▶ **WORK TO COMPLETE**:
Would you copy each line of the records that includes the word "step"?

▶ **RECORDS TO PROCESS**:
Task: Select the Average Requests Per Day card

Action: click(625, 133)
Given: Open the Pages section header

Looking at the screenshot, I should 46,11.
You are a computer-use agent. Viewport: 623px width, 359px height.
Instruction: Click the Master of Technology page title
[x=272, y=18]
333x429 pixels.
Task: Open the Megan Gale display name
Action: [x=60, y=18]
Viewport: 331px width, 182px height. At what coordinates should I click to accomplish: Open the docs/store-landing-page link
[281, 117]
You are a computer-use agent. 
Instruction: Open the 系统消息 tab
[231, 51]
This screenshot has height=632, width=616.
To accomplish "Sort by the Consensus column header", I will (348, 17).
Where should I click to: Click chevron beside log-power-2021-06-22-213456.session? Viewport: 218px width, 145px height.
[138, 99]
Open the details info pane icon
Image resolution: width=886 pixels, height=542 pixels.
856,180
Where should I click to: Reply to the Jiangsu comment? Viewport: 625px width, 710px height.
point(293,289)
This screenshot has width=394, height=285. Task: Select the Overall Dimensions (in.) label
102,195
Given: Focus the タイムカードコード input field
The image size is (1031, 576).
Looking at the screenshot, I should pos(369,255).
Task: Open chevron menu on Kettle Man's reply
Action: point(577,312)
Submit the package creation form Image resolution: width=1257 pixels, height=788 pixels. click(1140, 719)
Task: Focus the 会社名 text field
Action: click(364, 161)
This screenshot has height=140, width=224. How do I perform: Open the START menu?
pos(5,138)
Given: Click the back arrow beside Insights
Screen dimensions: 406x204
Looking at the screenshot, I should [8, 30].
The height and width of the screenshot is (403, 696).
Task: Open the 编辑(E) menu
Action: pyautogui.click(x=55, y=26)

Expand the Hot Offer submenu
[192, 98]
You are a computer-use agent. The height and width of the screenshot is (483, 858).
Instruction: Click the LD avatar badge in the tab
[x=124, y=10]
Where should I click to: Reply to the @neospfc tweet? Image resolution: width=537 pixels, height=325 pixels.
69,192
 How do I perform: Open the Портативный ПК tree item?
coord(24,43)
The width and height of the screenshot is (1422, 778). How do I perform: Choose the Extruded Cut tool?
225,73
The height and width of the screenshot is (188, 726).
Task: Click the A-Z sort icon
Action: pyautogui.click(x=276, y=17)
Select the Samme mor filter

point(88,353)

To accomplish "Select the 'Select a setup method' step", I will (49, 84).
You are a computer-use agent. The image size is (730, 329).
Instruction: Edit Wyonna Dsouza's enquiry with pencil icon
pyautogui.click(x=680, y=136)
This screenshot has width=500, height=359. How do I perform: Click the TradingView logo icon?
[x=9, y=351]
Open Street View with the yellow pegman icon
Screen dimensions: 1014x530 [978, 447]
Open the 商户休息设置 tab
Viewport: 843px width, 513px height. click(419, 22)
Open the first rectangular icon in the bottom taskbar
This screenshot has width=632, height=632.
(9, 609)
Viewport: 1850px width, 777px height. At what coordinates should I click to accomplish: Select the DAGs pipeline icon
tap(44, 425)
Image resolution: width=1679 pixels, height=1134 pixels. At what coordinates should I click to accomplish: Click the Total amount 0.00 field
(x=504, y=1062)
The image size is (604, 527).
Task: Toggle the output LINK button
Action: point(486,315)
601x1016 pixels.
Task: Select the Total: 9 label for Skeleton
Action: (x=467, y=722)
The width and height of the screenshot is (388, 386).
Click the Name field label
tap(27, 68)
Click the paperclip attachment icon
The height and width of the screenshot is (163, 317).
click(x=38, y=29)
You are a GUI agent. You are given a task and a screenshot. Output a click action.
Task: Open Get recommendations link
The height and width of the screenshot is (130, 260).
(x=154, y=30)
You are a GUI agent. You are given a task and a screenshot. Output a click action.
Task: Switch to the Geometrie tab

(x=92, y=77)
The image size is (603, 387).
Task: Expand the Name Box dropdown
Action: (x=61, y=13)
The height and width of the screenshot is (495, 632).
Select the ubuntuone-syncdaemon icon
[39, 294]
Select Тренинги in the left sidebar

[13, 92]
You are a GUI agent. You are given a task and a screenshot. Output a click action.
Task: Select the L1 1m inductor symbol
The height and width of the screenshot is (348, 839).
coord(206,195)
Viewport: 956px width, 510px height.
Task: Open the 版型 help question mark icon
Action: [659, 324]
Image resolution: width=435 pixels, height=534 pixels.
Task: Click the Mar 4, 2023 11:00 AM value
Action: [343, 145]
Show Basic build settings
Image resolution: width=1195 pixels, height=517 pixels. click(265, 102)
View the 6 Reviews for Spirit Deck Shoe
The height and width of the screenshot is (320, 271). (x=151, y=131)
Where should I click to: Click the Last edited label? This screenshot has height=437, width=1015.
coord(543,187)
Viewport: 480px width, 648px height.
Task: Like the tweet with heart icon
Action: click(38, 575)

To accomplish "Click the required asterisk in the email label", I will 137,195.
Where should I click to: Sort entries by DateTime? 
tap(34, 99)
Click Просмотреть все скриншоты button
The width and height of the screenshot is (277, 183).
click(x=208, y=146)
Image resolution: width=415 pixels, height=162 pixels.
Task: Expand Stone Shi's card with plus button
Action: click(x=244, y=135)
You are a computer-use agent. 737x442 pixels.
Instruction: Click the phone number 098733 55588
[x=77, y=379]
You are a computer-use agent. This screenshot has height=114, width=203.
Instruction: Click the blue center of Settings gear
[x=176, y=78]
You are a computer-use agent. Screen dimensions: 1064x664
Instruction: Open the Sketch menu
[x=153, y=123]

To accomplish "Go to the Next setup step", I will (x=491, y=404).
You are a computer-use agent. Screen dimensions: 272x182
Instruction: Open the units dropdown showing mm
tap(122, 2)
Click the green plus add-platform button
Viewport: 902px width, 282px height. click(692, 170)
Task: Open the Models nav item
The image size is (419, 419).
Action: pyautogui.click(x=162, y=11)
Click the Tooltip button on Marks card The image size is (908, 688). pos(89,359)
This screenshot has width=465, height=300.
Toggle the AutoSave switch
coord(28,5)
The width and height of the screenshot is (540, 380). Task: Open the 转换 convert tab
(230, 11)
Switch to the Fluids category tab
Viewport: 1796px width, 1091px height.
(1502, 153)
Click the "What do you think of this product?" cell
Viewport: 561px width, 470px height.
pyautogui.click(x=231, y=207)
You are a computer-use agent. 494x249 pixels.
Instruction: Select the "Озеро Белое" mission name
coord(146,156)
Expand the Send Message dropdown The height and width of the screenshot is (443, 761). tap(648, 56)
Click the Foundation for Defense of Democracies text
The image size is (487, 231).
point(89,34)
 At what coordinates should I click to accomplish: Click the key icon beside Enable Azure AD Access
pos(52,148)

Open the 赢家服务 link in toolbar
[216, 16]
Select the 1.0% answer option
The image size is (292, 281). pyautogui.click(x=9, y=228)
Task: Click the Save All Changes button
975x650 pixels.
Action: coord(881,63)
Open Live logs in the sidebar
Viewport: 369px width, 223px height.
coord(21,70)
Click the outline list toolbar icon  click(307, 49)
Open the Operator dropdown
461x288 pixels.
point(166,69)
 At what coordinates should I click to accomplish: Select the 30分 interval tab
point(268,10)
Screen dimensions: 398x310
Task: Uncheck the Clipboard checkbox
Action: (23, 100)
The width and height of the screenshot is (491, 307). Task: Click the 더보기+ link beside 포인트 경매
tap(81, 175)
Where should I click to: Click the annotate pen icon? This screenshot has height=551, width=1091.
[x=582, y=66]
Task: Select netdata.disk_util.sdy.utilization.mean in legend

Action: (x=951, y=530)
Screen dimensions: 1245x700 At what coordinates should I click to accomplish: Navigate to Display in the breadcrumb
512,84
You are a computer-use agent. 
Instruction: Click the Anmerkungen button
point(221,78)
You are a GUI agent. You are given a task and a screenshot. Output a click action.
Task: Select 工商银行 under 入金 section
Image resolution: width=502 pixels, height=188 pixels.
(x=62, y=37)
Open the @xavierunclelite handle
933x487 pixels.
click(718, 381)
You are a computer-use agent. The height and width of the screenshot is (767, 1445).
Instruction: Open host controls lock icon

▶ **SOLVED PROBLEM**:
To accomplish "Select the 'Select a setup method' step", I will (49, 84).
To accomplish "Go to the Next setup step", I will (x=491, y=404).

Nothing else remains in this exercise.